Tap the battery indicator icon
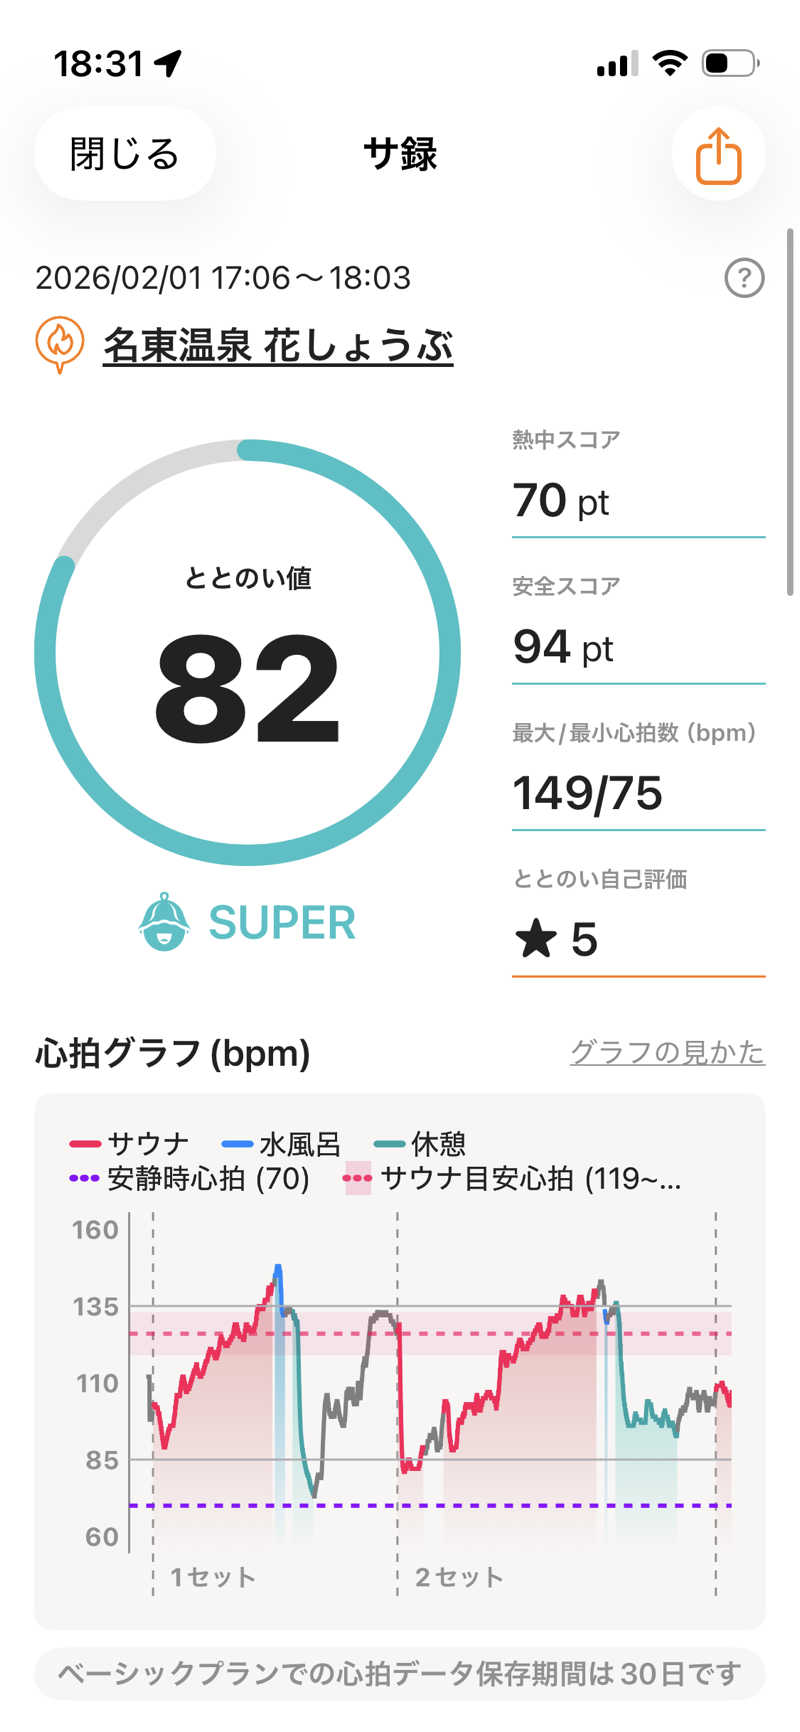The width and height of the screenshot is (800, 1732). (730, 64)
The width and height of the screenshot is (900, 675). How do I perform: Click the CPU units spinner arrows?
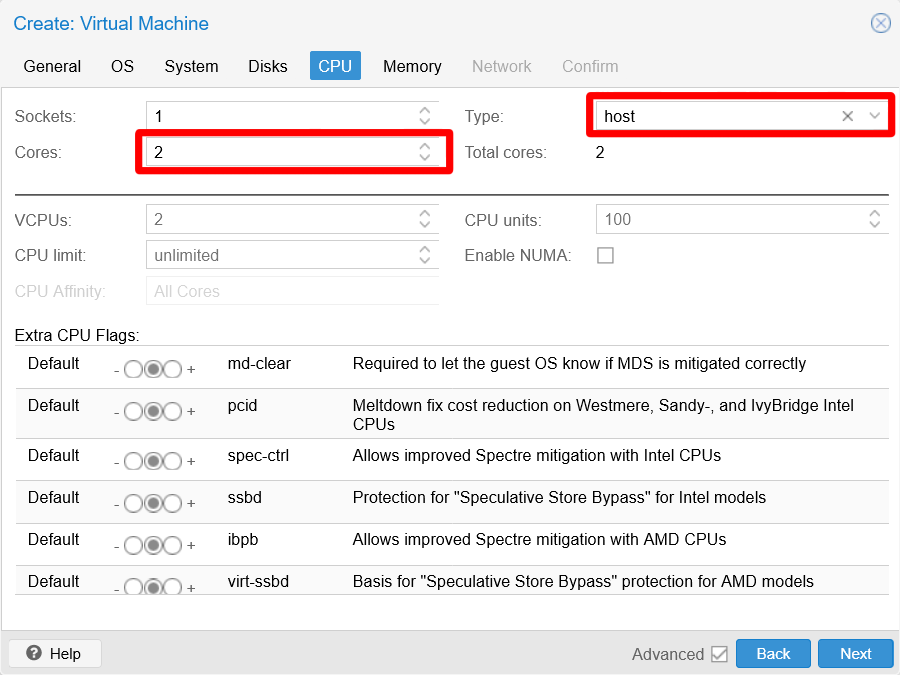point(874,219)
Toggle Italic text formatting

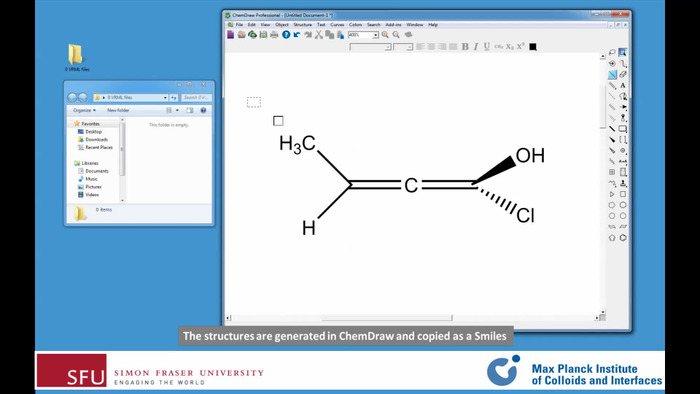point(475,47)
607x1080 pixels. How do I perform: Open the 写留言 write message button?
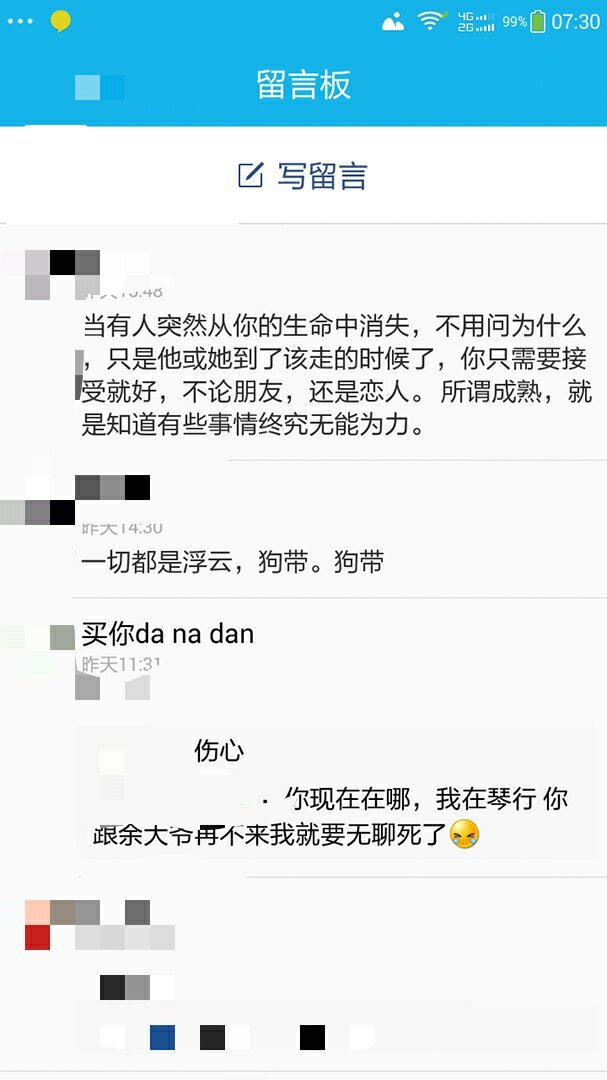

|---|

__TASK REQUIREMENTS__
Copy all records exactly; omit images.

__OUTPUT__
Tap the battery indicator icon
The width and height of the screenshot is (800, 1732). (730, 64)
The width and height of the screenshot is (900, 675). How do I perform: Click the CPU units spinner arrows?
point(874,219)
Toggle Italic text formatting

point(475,47)
607x1080 pixels. How do I perform: Open the 写留言 write message button?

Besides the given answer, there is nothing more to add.